Enable always writing cache to support hermetic build systems

wchargin commented 4 years ago

I’d like to use actions/cache to cache my Bazel build state, which includes dependencies that have been fetched, binaries and generated code that have been built, and results for tests that have run. Bazel is a hermetic build system, so the standard Bazel pattern is to always use a single cache. Bazel will take care of invalidation at a fine-grained level: if you only change one source file, it will only re-build and re-test targets that depend on that source file.

Thus, the pattern that makes sense to me for Bazel projects is to always fetch the cache and always store the cache. We can always fetch the cache by using a constant cache key, but then the cache will never be stored. Bazel doesn’t have a single package-lock.json-style file that can be used as a cache key; it’s the combination of all build and source files in the whole repository. We could key use the Git tree (or commit) hash as a cache key, but this would lead to storing a mountain of caches, too, which seems wasteful.

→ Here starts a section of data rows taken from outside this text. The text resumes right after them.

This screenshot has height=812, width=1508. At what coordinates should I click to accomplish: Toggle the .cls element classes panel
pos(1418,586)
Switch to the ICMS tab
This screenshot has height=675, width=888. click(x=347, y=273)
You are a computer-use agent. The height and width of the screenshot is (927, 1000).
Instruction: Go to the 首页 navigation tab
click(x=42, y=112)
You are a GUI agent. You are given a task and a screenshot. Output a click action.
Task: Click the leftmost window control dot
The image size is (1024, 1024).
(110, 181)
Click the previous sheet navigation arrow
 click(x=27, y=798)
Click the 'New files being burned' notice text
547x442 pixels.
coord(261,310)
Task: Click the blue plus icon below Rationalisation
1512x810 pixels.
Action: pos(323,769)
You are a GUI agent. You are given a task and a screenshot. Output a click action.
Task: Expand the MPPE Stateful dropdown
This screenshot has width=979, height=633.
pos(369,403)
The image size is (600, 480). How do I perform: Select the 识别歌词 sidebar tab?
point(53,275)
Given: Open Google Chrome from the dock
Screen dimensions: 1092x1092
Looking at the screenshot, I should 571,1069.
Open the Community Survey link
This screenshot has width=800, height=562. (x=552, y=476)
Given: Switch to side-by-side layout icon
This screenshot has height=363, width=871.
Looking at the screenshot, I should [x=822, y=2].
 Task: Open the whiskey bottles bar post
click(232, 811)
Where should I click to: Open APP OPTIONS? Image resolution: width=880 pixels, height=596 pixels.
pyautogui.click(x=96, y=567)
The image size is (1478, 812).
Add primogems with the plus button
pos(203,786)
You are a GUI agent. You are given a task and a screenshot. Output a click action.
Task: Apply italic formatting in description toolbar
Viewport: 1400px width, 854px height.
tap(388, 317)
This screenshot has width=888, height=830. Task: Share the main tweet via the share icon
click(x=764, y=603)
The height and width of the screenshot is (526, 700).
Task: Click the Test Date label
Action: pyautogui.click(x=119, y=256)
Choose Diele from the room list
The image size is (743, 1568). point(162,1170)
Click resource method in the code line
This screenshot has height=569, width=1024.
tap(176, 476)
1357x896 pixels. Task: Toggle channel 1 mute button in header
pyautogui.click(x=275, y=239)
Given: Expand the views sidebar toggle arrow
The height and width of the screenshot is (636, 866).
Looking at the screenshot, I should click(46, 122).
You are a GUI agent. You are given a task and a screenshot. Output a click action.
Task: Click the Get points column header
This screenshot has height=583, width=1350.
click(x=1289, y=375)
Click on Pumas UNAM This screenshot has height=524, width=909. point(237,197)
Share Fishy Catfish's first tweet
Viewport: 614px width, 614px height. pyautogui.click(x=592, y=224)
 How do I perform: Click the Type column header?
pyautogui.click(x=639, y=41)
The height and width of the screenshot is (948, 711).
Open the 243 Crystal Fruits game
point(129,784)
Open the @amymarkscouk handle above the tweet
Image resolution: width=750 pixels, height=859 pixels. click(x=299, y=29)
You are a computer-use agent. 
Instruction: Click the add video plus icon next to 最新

Ideally, the fetched cache would be taken from origin/master, but really taking it from any recent commit should be fine, even if that commit was in a broken or failing state.

On my repository, it takes 33 seconds to save the Bazel cache after a successful job, but on a clean cache it takes 2 minutes to fetch remote dependencies and 26 minutes to build all targets. I would be more than happy to pay those 33 seconds every time if it would save half an hour in the rest of the build!

For comparison, on Travis we achieve this by simply pointing to the Bazel cache directory: https://github.com/tensorflow/tensorboard/blob/1d1bd9a237fe23a3f2c31282ab44e7dfbcac717c/.travis.yml#L30-L32

chrispat commented 4 years ago

@wchargin this is an interesting topic thanks for bringing it up.

In this example if we had a way to skip storing the cache unless the run was on master you could use the git commit as part of your key and get the desired behavior without writing a new cache for each run of a pull request.

Do you think that would work for you?

wchargin commented 4 years ago

@chrispat: Yeah, that sounds reasonable! At a glance, I don’t see a way to save the cache only if it’s running on master… but perhaps I could hack something together that restores the cache to its initial state at the end of the job for builds that aren’t running on master—just as a proof of concept to see how this strategy works.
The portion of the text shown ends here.